Les Greenberg, of the University of California, Riverside, said the ability to manipulate ants' chemical signals artificially should also help unravel other types of insect communication.

"The study is a fascinating example of how social insects maintain order in their societies," said Greenberg, who was not involved with the research.

"The analysis of other behaviors, such as dominance hierarchies and nestmate recognition, should be possible with these techniques," he said.

Liebig believes comparisons can be drawn to some extent between ant colony behavior and human social interaction.

"I think it's a characteristic of any society that there's some temptation to cheat," he said.

"In ants we have these same problems: We have colony interests and individual interests," he continued. "If everybody just follows his own interest, the benefit of cooperation would no longer be there."

But Mark Deyrup, a senior research biologist at Archbold Biological Station in Florida, questions whether the findings can be applied so neatly to human social behavior.

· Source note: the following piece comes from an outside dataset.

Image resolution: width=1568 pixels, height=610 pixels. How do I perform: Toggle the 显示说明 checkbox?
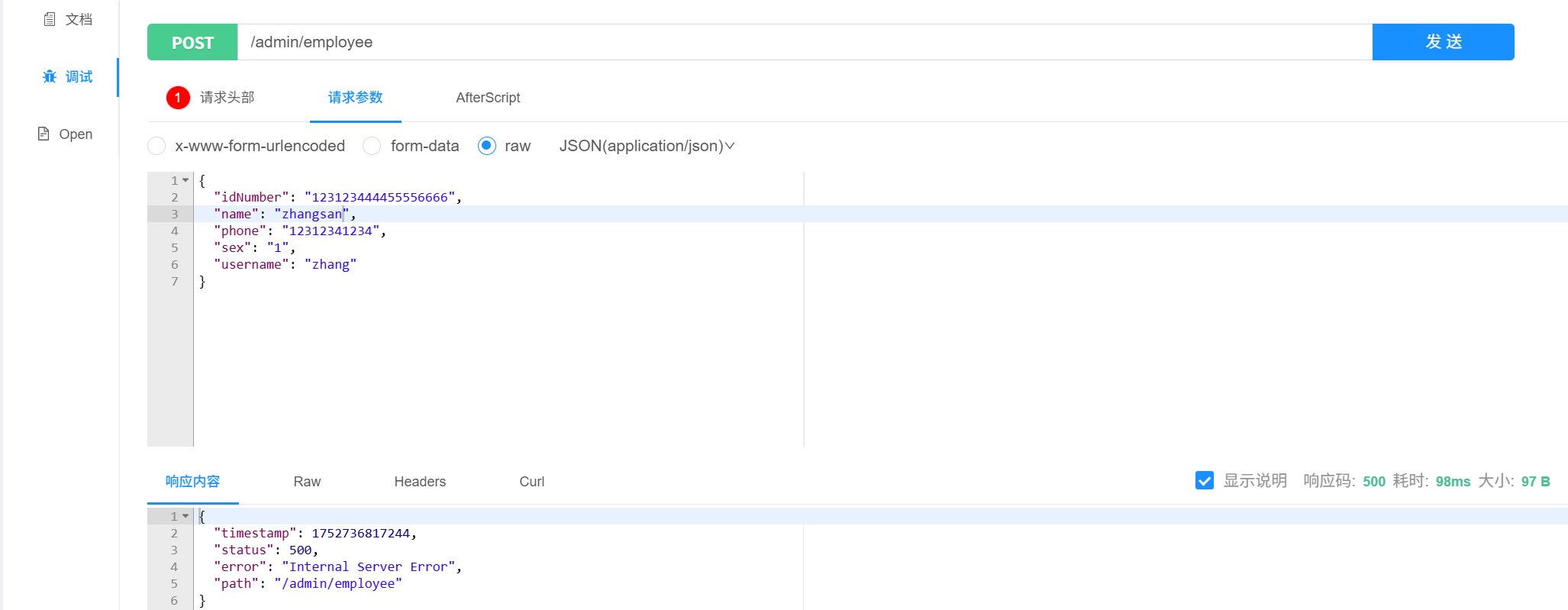[1204, 481]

"In human societies, those who take on the roles and privileges of a poorly functioning, anointed leader may actually promote societal stability," said Deyrup, who was not involved in the study.

Still, Deyrup described the new research as "impressive," "fascinating," and "particularly commendable for its meticulous tracing of the pathways of cause and effect."

Deyrup, Greenberg, and Liebig all believe fertility-status pheromones could play similar roles in other social insects, possibly including some bees and wasps.